> Problem A:
According to the excerpt on Cora Crippen's reputation, in what year did Leonard Gribble add to the anti-Cora literature?
> Problem B:
Write the next part of the passage about how later writers portrayed Cora Crippen, starting right after its final sentence.

> Document excerpt:

A reviewer in the same newspaper held a similar view to Sayers when writing about Max Constantine-Quinn’s 1935 case study of Dr Crippen, ‘whom most intelligent people now believe to have been more sinned against than sinning (there are worse crimes than the murder of the body, and one of them is murder of the soul)’.
35

By now the damage done to Cora’s reputation was almost irreparable and descriptions of her were only too predictable. Horace Thorogood, who claimed to have attended every stage of Crippen’s trial, seems to have forgotten everything that was said in the courts by the time he came to write about the case in 1935:

The home life of this quiet, likeable little man was made wretched by an uncongenial wife who treated him with contempt. She was a worthless creature. She filled his house with people whom he despised and who despised him. Here, if ever, was an excusable crime. The woman had no known relatives and no children. There was no one to mourn her loss. She was out of the way, and not only was no one the worse for it but it made at last possible the happiness of the lovers.
36

Harold Dearden wrote in 1948 of Cora that ‘she had no room in her tawdry little mind for generosity to the man who had raised her from the gutter. She grew steadily lazier and more masterful and pleasure-loving, and their home life in consequence became a martyrdom for the Doctor.’
37
Captain Kendall, who had never met Cora, wrote in his memoirs that she was ‘a flashy, faithless shrew, loud-voiced, vulgar, and florid’.
38

It seemed that authors were trying to outdo each other when it came to writing nasty things about Cora. In 1954, Leonard Gribble added to the anti-Cora literature:

This over-weight and overbearing female allowed her intimates to call her Belle, and never for a moment suspected the name could be comic in the circumstances. But then she had no sense of humour.
    His loud-mouthed wife, who openly sneered at his lack of the more obvious masculine attributes, was extravagant and utterly without taste. She cultivated friends who pandered to her conceit. She spent money recklessly on entertaining those friends, and on clothes and jewellery to deck her gross body.
39

Ursula Bloom had a very unfavourable view of Cora Crippen, whom she described as ‘a music hall lady with large bust and bottom … she was hysterical and blowsy; she had affairs with other men; Crippen had rescued her from the streets of New York, where she worked as a prostitute, and she was for ever “kicking up a dust”’.
40

The 1962 film
Dr Crippen
, starring Donald Pleasence and Coral Browne as Dr Crippen and Cora, perpetuated the myth of henpecked Hawley and unfaithful Cora, as did Tom Cullen’s 1977 book
Crippen: The Mild Murderer
, which was for years the standard text on the case along with the NBT volume.

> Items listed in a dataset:

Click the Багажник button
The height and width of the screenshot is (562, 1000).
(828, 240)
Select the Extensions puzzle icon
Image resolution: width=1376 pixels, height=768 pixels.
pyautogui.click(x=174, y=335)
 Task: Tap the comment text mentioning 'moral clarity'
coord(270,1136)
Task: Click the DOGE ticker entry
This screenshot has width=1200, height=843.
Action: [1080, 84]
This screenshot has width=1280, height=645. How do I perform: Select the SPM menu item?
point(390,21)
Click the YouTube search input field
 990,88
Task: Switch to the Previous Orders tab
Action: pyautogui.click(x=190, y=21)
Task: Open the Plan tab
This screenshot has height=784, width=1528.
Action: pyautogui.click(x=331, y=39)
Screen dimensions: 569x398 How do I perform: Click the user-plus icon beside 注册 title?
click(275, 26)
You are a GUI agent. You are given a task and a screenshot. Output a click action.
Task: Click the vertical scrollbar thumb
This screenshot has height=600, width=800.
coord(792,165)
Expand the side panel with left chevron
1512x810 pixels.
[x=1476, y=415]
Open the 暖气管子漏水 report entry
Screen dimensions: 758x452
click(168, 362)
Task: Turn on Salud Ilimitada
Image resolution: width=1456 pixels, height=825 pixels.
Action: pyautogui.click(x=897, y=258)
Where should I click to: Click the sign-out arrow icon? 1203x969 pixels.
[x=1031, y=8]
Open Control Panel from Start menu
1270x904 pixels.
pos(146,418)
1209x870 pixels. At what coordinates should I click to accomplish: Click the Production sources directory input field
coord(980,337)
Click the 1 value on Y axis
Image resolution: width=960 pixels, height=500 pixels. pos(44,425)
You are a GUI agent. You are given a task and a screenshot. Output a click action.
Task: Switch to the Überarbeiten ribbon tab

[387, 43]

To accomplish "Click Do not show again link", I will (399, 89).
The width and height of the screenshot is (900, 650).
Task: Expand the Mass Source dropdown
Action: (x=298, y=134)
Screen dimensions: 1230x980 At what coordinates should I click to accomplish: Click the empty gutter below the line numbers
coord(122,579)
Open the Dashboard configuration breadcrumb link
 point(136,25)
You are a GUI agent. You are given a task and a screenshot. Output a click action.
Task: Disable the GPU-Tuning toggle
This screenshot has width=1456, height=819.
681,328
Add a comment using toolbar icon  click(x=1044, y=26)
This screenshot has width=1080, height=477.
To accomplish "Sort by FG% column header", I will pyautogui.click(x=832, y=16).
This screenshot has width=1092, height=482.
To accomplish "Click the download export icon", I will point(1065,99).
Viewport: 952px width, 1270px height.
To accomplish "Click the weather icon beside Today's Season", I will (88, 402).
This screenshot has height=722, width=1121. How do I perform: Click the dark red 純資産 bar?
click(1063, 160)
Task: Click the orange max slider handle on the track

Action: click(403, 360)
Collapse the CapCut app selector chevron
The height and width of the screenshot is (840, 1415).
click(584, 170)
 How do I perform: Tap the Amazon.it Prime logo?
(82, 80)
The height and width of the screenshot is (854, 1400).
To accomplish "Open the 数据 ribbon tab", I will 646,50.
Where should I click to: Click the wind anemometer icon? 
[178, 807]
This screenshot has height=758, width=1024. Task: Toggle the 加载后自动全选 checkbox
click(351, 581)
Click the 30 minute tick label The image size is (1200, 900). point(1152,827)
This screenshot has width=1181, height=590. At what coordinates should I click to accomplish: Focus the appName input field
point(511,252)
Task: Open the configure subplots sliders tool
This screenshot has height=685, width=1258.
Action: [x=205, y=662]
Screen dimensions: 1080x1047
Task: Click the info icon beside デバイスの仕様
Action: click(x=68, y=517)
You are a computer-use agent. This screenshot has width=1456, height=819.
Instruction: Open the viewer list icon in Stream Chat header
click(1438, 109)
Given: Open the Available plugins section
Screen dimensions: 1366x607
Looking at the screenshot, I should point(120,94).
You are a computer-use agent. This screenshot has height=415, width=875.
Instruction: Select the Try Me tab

> Expected output A:
1954

> Expected output B:
In recent years opinions seem to favour Cora more and it has been realised that her outrageously tarnished image was far from the truth. Joan Lock jumped to Cora’s defence in 1991. ‘Reading about the Crippen case sometimes makes one feel like setting up a Cora Crippen Defence Society. For some strange reason, much of the sympathy in this case has gone to the murderer. Some writers appear to believe everything he said about Cora despite the fact that he was shown to have lied so effortlessly about everything else.’
41

However, Dr Crippen’s recent entry in the
Oxford Dictionary of National Biography
seems heavily influenced by the NBT and revives the archaic caricature: ‘In reality Belle Elmore was a tipsy, plump and unfaithful shrew with inordinate vanity and a miserly streak.’ It added for good measure, and with no supporting evidence, that in December 1906 Crippen found Cora in bed with a lodger.
42

Just as the characters of the Crippens have provoked different reactions from people who knew them and later authors, their relationship is also open to interpretation. For every person who commented on their arguments there were more who would remark on how devoted the couple were. Lottie Albert said that during the twelve years she had known them, ‘I never witnessed any signs of discord’. Something wasn’t quite right though and there was ‘an air of mystery about both of them. When it came to probing into their pasts one realised that it was forbidden ground.’ Albert suspected that Cora was a wronged woman. About a month before Cora’s death the pair were discussing men. Albert casually remarked that all the men she knew could be trusted. Cora gave her a look ‘half sorrowful, half dubious and said, “Not all of them, Lottie, not all”’, which made her friend wonder if she knew about Crippen and Le Neve.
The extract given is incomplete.